Winston Churchill was a man of many hats, literally and figuratively. After several years as Leader of the Opposition, he once again became Prime Minister, on October 26th 1951. He left his painter’s smock and bricklayer’s overalls at Chartwell, his country home in Kent, and moved with Clementine back into Number 10 Downing Street. There they lived from December 1951 until April 1955, when he resigned as Prime Minister at the age of 80.

There are many press photographs showing Prime Minister Churchill going back and forth to Parliament from Downing Street. He is inevitably wearing a white shirt, dark suit, polka dot bow tie, and a black hat such as the one seen in the middle of the above photograph. Although many of his hats were by Scot & Co. of Old Bond Street, he also purchased hats from Lock & Co. founded in 1676.

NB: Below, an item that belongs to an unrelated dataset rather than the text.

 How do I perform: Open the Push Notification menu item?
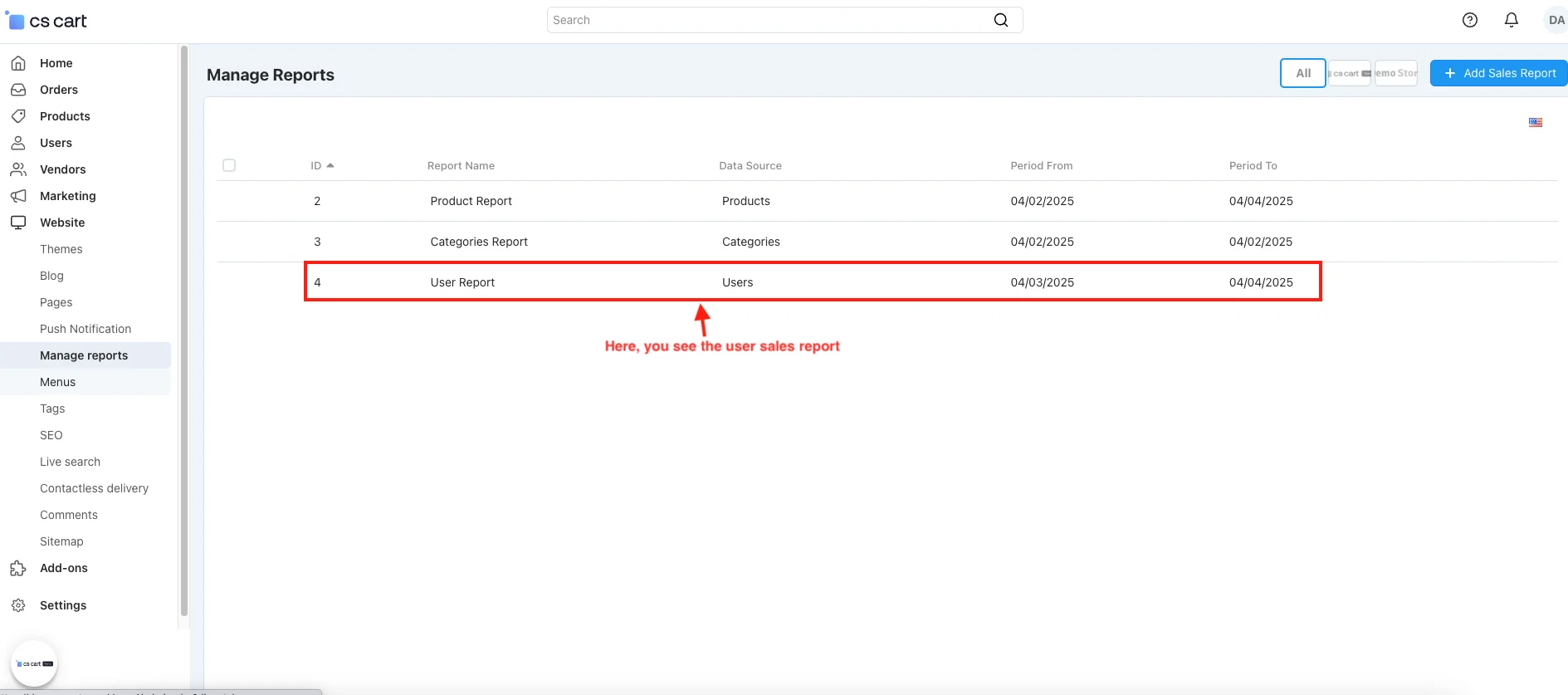[x=85, y=329]
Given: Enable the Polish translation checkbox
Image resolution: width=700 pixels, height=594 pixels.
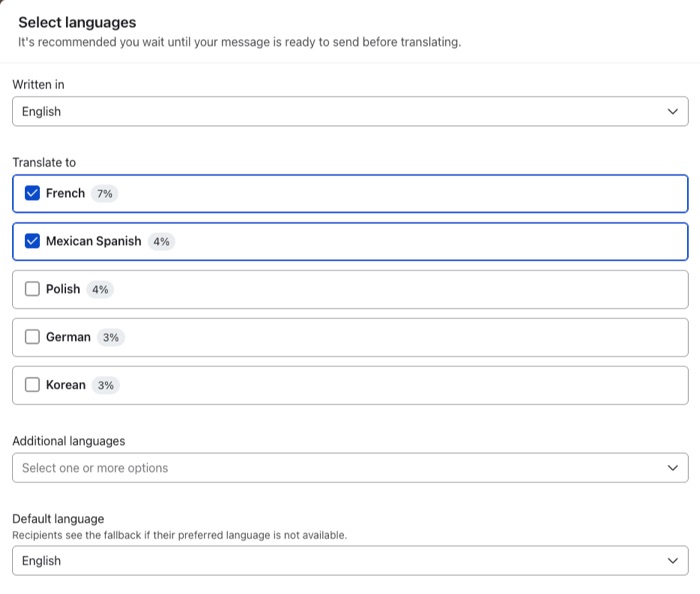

The image featured above is part of the limited edition collector’s portfolio created by Leslie Hossack to mark the 50th anniversary of the death of Sir Winston Churchill. She presents locations that chart Churchill’s personal and political life, from his birth at Blenheim Palace in 1874 until his death in London in 1965. THE CHURCHILL PHOTOGRAPHS are part of Hossack’s larger body of work that explores Nazi architecture in Berlin, Stalinist structures in Moscow, contested sites in Jerusalem, a Cold War bunker in Ottawa, NATO’s Headquarter Camp in Kosovo, and buildings linked to the Japanese Canadian internment during World War II.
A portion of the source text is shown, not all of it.